• _Information_
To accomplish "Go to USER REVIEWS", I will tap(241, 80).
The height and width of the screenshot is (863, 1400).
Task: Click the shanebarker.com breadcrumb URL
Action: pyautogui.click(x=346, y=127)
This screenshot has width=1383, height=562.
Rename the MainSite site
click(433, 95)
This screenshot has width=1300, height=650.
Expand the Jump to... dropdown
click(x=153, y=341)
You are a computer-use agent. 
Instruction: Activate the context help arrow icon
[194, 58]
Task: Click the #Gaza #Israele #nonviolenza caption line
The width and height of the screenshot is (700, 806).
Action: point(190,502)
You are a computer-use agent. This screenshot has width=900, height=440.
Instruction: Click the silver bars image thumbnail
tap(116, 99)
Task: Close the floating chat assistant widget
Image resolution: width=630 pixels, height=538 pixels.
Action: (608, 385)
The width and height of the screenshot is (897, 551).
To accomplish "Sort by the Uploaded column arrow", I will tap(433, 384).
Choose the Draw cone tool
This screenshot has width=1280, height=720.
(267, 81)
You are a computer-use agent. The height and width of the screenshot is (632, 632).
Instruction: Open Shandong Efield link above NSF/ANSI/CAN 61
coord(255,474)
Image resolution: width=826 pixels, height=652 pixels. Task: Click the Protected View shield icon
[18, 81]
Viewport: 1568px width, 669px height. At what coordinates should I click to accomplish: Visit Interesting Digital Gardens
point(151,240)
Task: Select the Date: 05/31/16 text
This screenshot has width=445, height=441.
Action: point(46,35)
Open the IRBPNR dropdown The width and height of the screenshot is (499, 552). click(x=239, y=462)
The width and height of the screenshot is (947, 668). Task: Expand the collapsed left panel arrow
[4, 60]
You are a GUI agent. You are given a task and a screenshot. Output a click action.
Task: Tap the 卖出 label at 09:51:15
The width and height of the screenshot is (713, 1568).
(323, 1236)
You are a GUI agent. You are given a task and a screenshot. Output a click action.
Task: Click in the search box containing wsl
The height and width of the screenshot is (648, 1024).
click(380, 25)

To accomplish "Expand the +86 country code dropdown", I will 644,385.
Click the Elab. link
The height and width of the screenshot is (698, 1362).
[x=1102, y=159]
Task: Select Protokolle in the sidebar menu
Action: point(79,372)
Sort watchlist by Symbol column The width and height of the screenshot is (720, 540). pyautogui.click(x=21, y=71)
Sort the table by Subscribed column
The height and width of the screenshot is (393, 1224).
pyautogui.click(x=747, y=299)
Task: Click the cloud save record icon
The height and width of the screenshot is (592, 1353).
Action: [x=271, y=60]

• _Problem statement_
Write each record above out again exactly as it reads.

• _Response_
To accomplish "Go to USER REVIEWS", I will tap(241, 80).
The height and width of the screenshot is (863, 1400).
Task: Click the shanebarker.com breadcrumb URL
Action: pyautogui.click(x=346, y=127)
This screenshot has width=1383, height=562.
Rename the MainSite site
click(433, 95)
This screenshot has width=1300, height=650.
Expand the Jump to... dropdown
click(x=153, y=341)
You are a computer-use agent. 
Instruction: Activate the context help arrow icon
[194, 58]
Task: Click the #Gaza #Israele #nonviolenza caption line
The width and height of the screenshot is (700, 806).
Action: point(190,502)
You are a computer-use agent. This screenshot has width=900, height=440.
Instruction: Click the silver bars image thumbnail
tap(116, 99)
Task: Close the floating chat assistant widget
Image resolution: width=630 pixels, height=538 pixels.
Action: (608, 385)
The width and height of the screenshot is (897, 551).
To accomplish "Sort by the Uploaded column arrow", I will tap(433, 384).
Choose the Draw cone tool
This screenshot has width=1280, height=720.
(267, 81)
You are a computer-use agent. The height and width of the screenshot is (632, 632).
Instruction: Open Shandong Efield link above NSF/ANSI/CAN 61
coord(255,474)
Image resolution: width=826 pixels, height=652 pixels. Task: Click the Protected View shield icon
[18, 81]
Viewport: 1568px width, 669px height. At what coordinates should I click to accomplish: Visit Interesting Digital Gardens
point(151,240)
Task: Select the Date: 05/31/16 text
This screenshot has width=445, height=441.
Action: point(46,35)
Open the IRBPNR dropdown The width and height of the screenshot is (499, 552). click(x=239, y=462)
The width and height of the screenshot is (947, 668). Task: Expand the collapsed left panel arrow
[4, 60]
You are a GUI agent. You are given a task and a screenshot. Output a click action.
Task: Tap the 卖出 label at 09:51:15
The width and height of the screenshot is (713, 1568).
(323, 1236)
You are a GUI agent. You are given a task and a screenshot. Output a click action.
Task: Click in the search box containing wsl
The height and width of the screenshot is (648, 1024).
click(380, 25)

To accomplish "Expand the +86 country code dropdown", I will 644,385.
Click the Elab. link
The height and width of the screenshot is (698, 1362).
[x=1102, y=159]
Task: Select Protokolle in the sidebar menu
Action: point(79,372)
Sort watchlist by Symbol column The width and height of the screenshot is (720, 540). pyautogui.click(x=21, y=71)
Sort the table by Subscribed column
The height and width of the screenshot is (393, 1224).
pyautogui.click(x=747, y=299)
Task: Click the cloud save record icon
The height and width of the screenshot is (592, 1353).
Action: [x=271, y=60]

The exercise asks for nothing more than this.